Apesar de os políticos reconhecerem que há sérios problemas ambientais, como as alterações climáticas, têm de passar das palavras ao atos, insiste. “É preciso um ministério do Ambiente com convicções ambientalistas e não um mero executor de medidas desgarradas e antiecológicas”, escreveu no seu blogue, criticando muitas das decisões que foram tomadas nas últimas décadas: “Os Serviços Florestais eram um dos mais prestigiados e antigos órgãos da administração pública, vinham do tempo da monarquia e hoje desapareceram como entidade autónoma”, alertou.

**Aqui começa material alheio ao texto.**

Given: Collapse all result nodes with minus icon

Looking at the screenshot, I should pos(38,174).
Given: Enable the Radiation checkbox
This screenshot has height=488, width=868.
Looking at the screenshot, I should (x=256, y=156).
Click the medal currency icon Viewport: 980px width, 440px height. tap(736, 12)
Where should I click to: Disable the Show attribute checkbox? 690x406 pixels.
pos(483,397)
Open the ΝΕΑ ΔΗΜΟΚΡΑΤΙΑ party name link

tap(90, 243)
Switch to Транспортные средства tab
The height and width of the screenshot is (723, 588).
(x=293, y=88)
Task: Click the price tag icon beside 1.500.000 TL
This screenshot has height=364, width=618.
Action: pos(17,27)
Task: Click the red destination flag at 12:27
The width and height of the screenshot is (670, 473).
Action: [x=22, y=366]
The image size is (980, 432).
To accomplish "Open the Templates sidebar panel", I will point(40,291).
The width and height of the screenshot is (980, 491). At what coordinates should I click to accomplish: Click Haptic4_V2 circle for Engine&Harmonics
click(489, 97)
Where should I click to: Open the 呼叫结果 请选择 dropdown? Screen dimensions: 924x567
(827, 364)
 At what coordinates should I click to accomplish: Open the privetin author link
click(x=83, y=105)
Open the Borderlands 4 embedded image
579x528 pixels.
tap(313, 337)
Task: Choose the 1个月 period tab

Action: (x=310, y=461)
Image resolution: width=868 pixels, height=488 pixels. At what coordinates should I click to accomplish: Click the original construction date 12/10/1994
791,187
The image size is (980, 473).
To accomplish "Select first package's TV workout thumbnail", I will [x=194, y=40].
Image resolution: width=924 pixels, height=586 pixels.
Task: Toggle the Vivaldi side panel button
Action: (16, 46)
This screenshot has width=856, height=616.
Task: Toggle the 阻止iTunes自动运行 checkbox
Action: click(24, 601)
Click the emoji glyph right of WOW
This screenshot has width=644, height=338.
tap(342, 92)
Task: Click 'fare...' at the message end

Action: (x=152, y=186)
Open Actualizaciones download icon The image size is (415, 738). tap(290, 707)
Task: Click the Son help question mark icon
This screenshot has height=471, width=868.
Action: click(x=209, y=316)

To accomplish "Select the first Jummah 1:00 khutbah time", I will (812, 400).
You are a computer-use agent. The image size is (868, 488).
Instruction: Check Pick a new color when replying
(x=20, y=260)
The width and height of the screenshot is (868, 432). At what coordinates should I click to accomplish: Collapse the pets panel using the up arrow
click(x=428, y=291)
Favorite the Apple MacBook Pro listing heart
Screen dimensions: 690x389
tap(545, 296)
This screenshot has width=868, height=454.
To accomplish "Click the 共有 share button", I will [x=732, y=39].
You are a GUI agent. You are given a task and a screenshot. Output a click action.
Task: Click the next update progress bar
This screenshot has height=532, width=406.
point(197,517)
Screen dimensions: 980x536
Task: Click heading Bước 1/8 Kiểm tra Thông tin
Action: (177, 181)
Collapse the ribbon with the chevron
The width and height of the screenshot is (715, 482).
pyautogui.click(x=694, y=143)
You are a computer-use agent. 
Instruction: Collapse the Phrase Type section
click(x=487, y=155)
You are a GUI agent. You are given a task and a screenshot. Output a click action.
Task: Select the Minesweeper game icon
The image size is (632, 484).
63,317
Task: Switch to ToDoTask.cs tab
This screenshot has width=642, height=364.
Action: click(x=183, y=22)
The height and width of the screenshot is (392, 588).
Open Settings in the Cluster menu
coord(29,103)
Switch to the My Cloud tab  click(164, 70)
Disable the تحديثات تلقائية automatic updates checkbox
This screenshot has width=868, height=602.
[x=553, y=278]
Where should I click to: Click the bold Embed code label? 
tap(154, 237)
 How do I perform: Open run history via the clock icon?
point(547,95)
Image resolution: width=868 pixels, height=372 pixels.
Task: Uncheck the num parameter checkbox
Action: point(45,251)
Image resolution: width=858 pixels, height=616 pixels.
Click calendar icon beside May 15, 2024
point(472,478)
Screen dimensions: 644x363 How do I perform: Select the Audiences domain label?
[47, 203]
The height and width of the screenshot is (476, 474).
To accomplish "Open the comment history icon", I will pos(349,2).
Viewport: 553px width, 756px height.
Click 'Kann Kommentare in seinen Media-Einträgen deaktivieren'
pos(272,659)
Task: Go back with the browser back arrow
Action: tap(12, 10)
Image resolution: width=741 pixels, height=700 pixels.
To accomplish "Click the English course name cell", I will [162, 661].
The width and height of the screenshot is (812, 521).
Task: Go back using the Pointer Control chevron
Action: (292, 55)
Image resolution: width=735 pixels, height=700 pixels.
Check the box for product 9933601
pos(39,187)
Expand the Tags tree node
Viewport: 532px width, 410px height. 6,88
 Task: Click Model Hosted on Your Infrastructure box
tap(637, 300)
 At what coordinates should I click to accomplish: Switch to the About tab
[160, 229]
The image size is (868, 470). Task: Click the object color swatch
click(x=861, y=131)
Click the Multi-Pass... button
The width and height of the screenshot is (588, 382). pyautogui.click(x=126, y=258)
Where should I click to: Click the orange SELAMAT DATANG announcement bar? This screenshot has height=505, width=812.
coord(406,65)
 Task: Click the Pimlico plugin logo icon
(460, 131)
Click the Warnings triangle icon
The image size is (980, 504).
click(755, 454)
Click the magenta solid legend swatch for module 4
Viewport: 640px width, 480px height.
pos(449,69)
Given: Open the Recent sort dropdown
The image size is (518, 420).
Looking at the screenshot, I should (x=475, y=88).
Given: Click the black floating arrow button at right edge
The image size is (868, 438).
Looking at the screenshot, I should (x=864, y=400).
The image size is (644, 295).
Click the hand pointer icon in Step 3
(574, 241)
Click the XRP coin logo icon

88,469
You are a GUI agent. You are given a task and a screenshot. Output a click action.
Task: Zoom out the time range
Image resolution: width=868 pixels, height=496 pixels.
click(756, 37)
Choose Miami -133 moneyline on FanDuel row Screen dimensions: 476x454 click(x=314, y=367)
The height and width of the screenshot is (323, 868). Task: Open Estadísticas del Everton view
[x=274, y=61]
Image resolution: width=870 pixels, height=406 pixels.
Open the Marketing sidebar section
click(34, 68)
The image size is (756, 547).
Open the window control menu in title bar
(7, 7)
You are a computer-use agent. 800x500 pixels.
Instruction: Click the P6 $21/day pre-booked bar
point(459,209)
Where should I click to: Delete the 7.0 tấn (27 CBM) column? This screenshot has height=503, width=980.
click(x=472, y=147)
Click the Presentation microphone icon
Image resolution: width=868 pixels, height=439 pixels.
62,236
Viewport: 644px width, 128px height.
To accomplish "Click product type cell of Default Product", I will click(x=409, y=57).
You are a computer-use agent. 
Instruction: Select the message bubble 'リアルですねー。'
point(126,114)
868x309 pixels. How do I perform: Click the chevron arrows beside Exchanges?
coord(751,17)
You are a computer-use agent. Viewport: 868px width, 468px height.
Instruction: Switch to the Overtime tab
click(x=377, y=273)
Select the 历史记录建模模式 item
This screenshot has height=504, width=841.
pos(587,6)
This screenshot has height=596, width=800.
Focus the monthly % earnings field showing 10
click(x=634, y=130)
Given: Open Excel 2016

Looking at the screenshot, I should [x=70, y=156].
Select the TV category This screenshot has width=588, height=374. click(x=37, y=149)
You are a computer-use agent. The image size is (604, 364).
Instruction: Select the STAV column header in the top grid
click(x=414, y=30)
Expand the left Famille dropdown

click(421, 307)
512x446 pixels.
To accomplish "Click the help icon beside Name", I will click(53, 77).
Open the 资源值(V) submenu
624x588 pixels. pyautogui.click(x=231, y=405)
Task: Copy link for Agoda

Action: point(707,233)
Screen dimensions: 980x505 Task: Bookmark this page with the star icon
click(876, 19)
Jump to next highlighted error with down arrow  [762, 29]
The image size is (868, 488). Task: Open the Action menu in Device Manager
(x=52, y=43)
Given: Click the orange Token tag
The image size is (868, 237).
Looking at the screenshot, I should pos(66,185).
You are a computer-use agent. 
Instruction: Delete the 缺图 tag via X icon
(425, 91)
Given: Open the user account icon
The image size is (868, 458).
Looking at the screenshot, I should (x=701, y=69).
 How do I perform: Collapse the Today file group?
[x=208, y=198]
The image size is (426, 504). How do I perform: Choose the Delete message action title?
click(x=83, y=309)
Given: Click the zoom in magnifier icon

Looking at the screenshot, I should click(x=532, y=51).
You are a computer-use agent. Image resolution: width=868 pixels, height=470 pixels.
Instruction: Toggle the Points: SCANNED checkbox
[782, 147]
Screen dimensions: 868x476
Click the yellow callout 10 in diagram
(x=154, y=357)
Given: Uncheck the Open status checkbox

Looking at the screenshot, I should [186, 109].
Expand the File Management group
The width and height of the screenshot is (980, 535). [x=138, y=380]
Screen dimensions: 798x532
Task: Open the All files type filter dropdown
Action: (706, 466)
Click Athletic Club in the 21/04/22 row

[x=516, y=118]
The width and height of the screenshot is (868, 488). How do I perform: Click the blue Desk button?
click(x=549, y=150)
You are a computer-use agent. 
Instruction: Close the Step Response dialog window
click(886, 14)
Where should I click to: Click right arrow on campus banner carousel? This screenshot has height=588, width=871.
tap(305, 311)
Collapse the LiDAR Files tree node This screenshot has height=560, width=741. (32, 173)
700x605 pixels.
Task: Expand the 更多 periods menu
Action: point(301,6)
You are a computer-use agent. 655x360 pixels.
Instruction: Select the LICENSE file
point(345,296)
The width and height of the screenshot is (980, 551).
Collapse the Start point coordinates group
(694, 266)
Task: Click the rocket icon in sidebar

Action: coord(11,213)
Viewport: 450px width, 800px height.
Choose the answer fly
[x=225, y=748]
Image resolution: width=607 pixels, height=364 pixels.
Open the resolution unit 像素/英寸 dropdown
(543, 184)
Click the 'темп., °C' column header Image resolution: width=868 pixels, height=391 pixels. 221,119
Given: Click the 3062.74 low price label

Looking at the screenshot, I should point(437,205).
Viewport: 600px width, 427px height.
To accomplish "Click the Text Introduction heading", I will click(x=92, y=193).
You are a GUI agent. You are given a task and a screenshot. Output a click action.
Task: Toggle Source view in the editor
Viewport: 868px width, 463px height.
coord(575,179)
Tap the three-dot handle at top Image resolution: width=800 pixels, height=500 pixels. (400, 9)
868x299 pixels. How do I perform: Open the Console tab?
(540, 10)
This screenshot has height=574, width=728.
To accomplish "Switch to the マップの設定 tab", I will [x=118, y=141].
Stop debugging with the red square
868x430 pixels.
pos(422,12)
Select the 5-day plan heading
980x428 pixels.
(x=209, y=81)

Em relação à lei da Reserva Ecológica Nacional (REN), dá razão a quem critica a forma como está ser utilizada. “A REN é aplicada como se fosse um conjunto de regras uniformes para todo o país e não, como é o seu espírito, de normas adaptáveis regional e localmente”, aponta.
De entre os livros publicados por Fernando Pessoa, destacam-se duas obras: Fotobiografia de Manuel Gomes Guerreiro, em 2007, e Fotobiografia de Gonçalo Ribeiro Telles, em 2011 — duas figuras de referência no ambiente em Portugal. O primeiro, no seu livro O Homem na Perspetiva Ecológica, escreveu: “Ao delimitá-los [jardins] e preservá-los, está-se a contribuir para que neles o Homem aprenda a conhecer, a respirar e a amar a Natureza. Só assim poderá sobreviver.” Agora vai surgir um “percurso ecobotânico”, com o seu nome, na aldeia (Querença), onde nasceu Gomes Guerreiro, que foi o primeiro reitor da Universidade do Algarve.
Os passeios no areal da ria Formosa, seguidos de banhos de mar — faça chuva ou faça frio — parecem ser a fonte de juventude deste octagenário. Oito décadas em que, além de deixar uma pegada indelével na defesa do ambiente no país, foi inspiração para muitos, que hoje lhe seguem os passos na luta para que o homem pare de destruir a única “casa” que tem para habitar.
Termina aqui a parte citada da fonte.